Artículo:
Ha muerto un sabio

Esta mañana, al abrir el portal de Periodista Digital me sorprendía la noticia de la muerte de D. Eduardo Primo Yúfera. Hace dos días me había escrito su hermana explicándome sobre su precario estado de salud. D. Eduardo esperaba con paciencia al Señor, y con la humildad que vivió, y en silencio, se marchó.

Conocí a D. Eduardo en el año 1989 en el aeropuerto de Manises, hacía unos meses había recibido el Premio Nacional de Investigación Tecnológica "Torres Quevedo". Venía a esperar a su hermana que regresaba de visitar, en su carácter de priora Federal de las Monjas Dominicas, las comunidades de Argentina y Chile. Me impresionó la humildad, sencillez e interés por todo que manifestó, y su gran cariño hacia su hermana.

Aquellos que frecuentaban sus aulas, o que le tenían como “Maestro”, director de tesis, o persona de consulta, manifestaban que encontraban en él un referente intelectual, un hombre de una paciencia infinita con un gran afán de enseñar y de acompañar a que el otro encontrara la verdad, investigara con rigor y llegara a conclusiones fiables. Además, se interesaba por la persona y su bienestar integral.

Qué hacer:
1. Imprime el fragmento del artículo sobre Eduardo Primo Yúfera que va desde "Aquellos que frecuentaban" hasta "su bienestar integral.".
2. Según el artículo sobre Eduardo Primo Yúfera, ¿en qué año y en qué lugar tuvo lugar el primer encuentro con él?

Datos proporcionados:
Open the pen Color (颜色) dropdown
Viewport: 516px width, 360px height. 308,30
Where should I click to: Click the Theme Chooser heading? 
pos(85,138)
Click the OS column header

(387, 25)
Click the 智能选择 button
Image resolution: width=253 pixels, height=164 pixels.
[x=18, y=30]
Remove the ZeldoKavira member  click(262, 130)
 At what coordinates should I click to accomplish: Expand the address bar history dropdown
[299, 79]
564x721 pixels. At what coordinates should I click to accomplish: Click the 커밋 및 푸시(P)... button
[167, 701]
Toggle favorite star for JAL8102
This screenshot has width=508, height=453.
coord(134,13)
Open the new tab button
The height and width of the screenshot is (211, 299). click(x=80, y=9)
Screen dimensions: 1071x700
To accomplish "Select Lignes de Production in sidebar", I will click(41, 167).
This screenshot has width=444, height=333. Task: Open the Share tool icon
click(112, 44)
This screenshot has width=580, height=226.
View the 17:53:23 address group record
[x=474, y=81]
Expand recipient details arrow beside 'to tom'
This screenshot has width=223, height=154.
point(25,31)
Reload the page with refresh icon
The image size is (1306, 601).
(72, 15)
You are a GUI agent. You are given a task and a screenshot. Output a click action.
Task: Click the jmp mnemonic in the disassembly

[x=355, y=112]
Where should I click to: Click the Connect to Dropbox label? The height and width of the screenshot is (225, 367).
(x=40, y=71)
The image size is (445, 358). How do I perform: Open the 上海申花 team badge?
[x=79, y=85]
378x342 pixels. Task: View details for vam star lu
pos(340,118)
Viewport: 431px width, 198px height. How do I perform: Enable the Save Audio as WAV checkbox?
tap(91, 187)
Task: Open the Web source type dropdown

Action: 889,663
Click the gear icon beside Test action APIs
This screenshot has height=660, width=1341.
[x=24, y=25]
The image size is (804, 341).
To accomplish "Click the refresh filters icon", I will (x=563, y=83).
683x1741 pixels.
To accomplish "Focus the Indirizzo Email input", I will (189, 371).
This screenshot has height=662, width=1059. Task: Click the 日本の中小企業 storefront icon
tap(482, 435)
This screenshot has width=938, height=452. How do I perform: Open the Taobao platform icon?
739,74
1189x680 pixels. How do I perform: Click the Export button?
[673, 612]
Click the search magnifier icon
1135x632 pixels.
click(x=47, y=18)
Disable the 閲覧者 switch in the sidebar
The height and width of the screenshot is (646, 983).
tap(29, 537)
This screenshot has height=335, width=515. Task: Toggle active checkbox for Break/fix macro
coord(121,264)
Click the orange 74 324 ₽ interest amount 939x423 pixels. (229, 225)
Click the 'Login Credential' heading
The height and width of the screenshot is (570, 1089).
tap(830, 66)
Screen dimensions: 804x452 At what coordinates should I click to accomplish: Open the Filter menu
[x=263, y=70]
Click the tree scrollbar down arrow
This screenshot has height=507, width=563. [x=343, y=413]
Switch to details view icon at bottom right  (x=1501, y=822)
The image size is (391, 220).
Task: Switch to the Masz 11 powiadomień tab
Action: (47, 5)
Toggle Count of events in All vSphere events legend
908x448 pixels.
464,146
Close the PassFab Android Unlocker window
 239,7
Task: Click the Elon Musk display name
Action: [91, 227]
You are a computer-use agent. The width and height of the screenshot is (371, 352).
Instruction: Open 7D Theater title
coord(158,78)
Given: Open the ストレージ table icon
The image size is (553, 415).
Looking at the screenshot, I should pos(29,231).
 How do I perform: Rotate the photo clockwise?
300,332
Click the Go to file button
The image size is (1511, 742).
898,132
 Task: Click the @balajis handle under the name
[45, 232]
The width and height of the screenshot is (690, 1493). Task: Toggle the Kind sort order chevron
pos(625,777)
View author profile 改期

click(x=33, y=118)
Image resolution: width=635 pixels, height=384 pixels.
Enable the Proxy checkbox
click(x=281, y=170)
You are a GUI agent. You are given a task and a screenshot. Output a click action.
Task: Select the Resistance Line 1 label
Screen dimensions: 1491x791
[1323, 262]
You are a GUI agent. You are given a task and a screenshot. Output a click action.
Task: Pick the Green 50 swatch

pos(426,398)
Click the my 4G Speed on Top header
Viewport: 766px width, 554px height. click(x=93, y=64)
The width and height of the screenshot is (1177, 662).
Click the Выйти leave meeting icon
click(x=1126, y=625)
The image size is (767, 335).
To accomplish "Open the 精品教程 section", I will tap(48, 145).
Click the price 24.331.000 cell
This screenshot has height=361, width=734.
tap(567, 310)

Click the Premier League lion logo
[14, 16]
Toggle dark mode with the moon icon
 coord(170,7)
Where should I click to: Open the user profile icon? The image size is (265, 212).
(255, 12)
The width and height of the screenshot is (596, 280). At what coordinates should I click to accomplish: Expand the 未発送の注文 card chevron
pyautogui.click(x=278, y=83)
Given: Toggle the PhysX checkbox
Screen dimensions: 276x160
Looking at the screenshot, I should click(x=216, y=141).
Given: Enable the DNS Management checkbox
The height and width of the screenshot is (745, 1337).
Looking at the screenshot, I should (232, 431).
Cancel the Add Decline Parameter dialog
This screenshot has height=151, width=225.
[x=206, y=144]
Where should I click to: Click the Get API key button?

Respuestas:
1.
Aquellos que frecuentaban sus aulas, o que le tenían como “Maestro”, director de tesis, o persona de consulta, manifestaban que encontraban en él un referente intelectual, un hombre de una paciencia infinita con un gran afán de enseñar y de acompañar a que el otro encontrara la verdad, investigara con rigor y llegara a conclusiones fiables. Además, se interesaba por la persona y su bienestar integral.

2. En 1989, en el aeropuerto de Manises.